■ **TESTO FORNITO**

- - - -

Un’intervista esclusiva con Elisa Ercoli di Differenza Donna per fare il punto sulla situazione della violenza di genere nel nostro paese. I progressi fatti e le sfide ancora aperte.
Nel corso degli ultimi anni l’Italia si è dotata di un quadro normativo per il femminicidio, inteso come l’uccisione di una donna ma anche come fenomeno più ampio, che comprende molte condotte come maltrattamenti, violenza fisica, psicologica, sessuale, educativa, economica, agite da uomini in ambito familiare e sociale.
Intervista a Elisa Ercoli, Differenza Donna
Di evoluzione delle leggi italiane e dello stato attuale di tutela che può essere messa in campo per le vittime di violenza di genere, 50&Più ha parlato con Elisa Ercoli, presidente di Differenza Donna, associazione nata nel 1989 che oggi aiuta le donne tramite centri antiviolenza, case rifugio, ascolto e valutazione del rischio al numero 1522, supporto legale, sociale e psicologico.
Dottoressa Ercoli, qual è il quadro normativo attuale entro il quale si muove l’Italia a tutela delle vittime di violenza domestica e di genere?
Il punto di partenza è stata la Legge 119 del 2013, conosciuta come “Legge sul femminicidio”, che ha iniziato a definire una specificità del fenomeno. Poi nel 2019 è arrivata la Legge 69, il cosiddetto “Codice Rosso”, e nel 2023 la Legge 168, o “Legge Roccella”, che lo ha rafforzato. Tutte queste norme sono state scritte sull’esperienza pratica dei percorsi di protezione delle donne. Possiamo dire che abbiamo un buon sistema normativo in merito, tranne per la violenza sessuale per la quale si fa ancora riferimento alla Legge 66 del 1996, una norma ormai obsoleta, essendo la violenza sessuale l’unico reato penale che fa pesare sulla vittima l’onere probatorio. Le norme hanno un’evoluzione interpretativa che è sia convenzionale, cioè per la Convenzione di Istanbul, che giurisprudenziale, ossia per le sentenze che sono state emesse; purtroppo non sempre questa evoluzione viene applicata.

- - - -

■ **RECORD DI DATI**
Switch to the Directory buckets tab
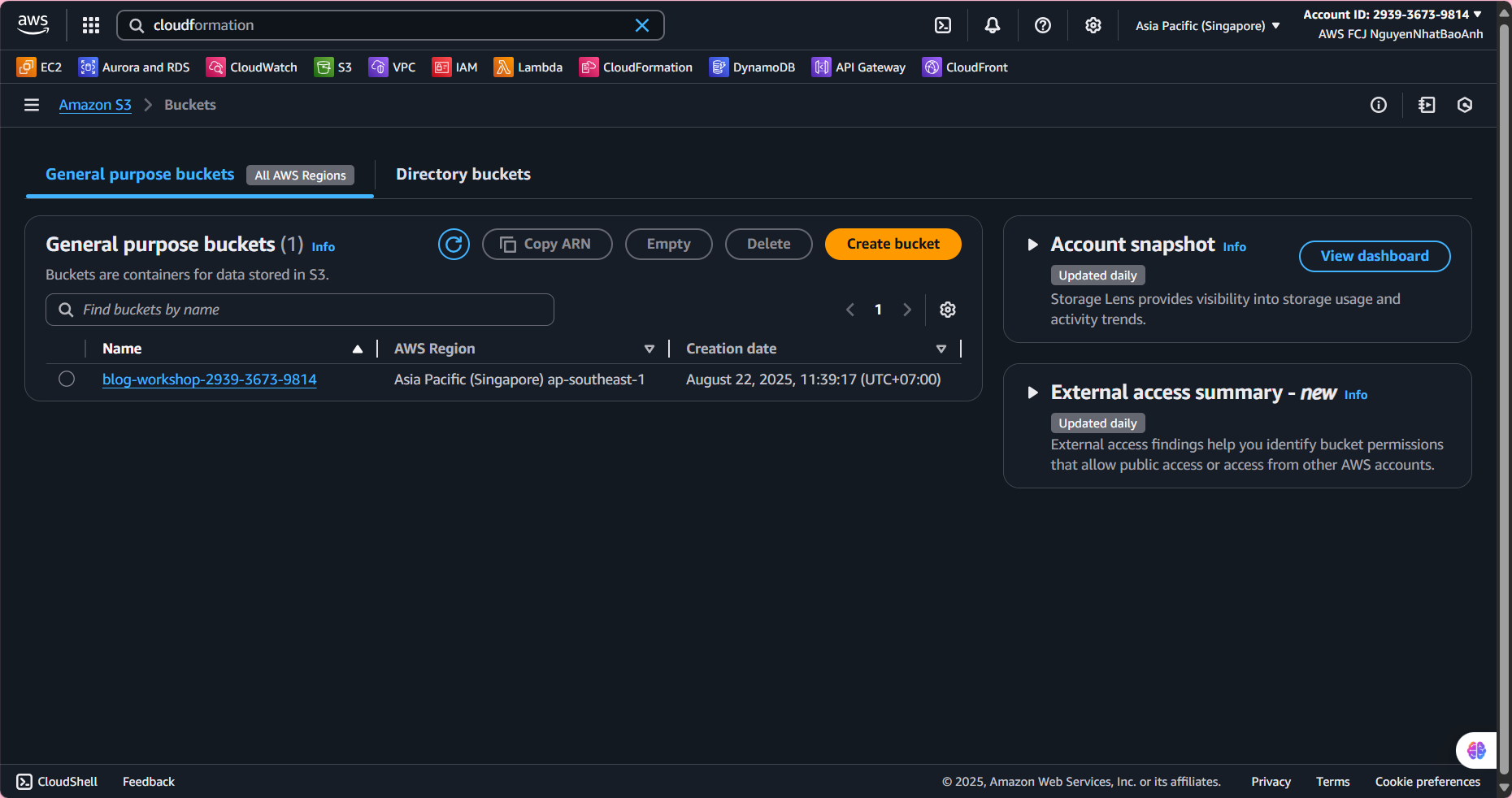The height and width of the screenshot is (798, 1512). 463,174
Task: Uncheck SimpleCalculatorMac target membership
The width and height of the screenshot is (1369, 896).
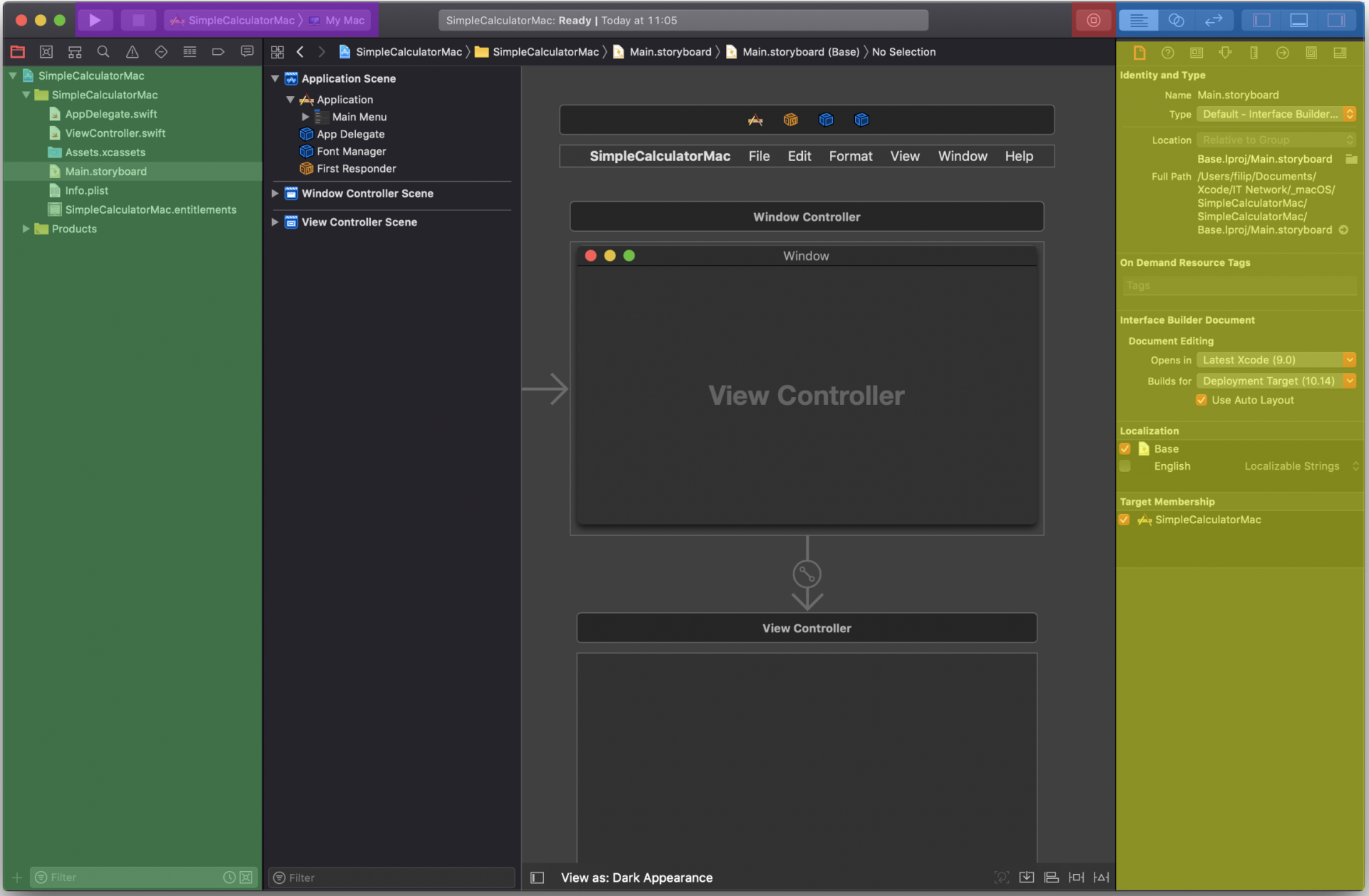Action: click(1125, 520)
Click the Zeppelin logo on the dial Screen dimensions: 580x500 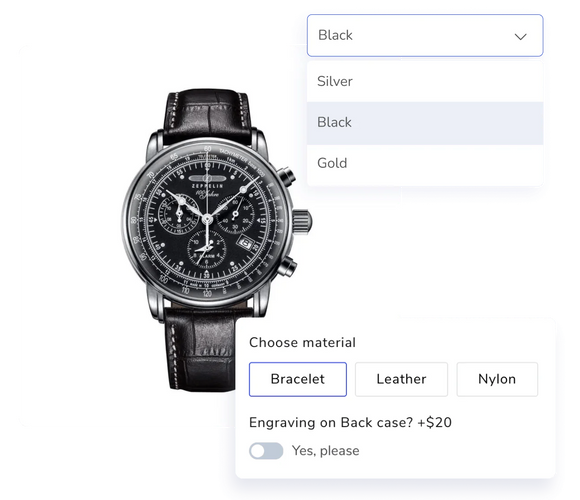207,182
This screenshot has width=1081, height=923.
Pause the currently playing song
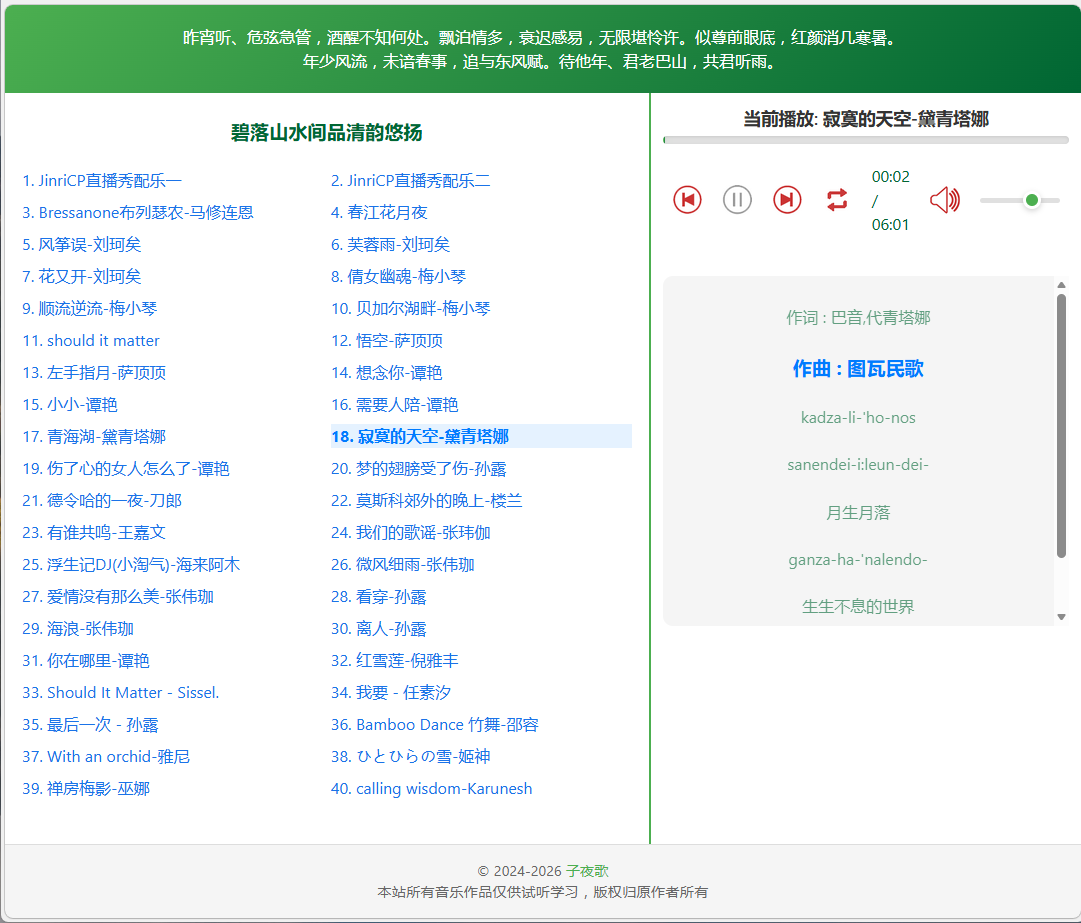point(737,199)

- - - -

■ **COSA FARE**
**1.** Riscrivi il brano del testo sulla violenza di genere da "Nel corso degli" a "familiare e sociale.", sostituendo "fenomeno più ampio" con "fenomeno più vasto".
**2.** Secondo il testo sulla violenza di genere, a quale legge si fa ancora riferimento per la violenza sessuale?
**3.** Prosegui l'intervista sulla violenza di genere in Italia a partire dal punto in cui si interrompe.
Per questo esercizio i record non servono.

■ **RISULTATI DELL'ESERCIZIO**
**1.**
Nel corso degli ultimi anni l’Italia si è dotata di un quadro normativo per il femminicidio, inteso come l’uccisione di una donna ma anche come fenomeno più vasto, che comprende molte condotte come maltrattamenti, violenza fisica, psicologica, sessuale, educativa, economica, agite da uomini in ambito familiare e sociale.

**2.** Alla Legge 66 del 1996.

**3.**
Qual è il contesto culturale italiano in fatto di violenza di genere e quanto incide sul suo contrasto?
La normativa sulla violenza sessuale spiega benissimo quale sia il nostro stato culturale, tenuto conto che prima del 1996 lo stupro era ancora un reato contro la moralità pubblica e non contro la persona. Come se non bastasse l’Italia viene anche condannata dalla Corte europea per i diritti umani per sentenze sessiste. Una ricerca importante realizzata da Differenza Donna insieme all’Università della Tuscia e a La Sapienza, ha analizzato molte sentenze in ambito di reati di genere: quello che è emerso è che nelle motivazioni ritroviamo sempre una premessa rispetto alla credibilità delle donne, come se dovessero meritarsi giustizia a seguito di un reato di maltrattamento, stupro, stalking.
Cosa ha modificato l’introduzione del Codice Rosso?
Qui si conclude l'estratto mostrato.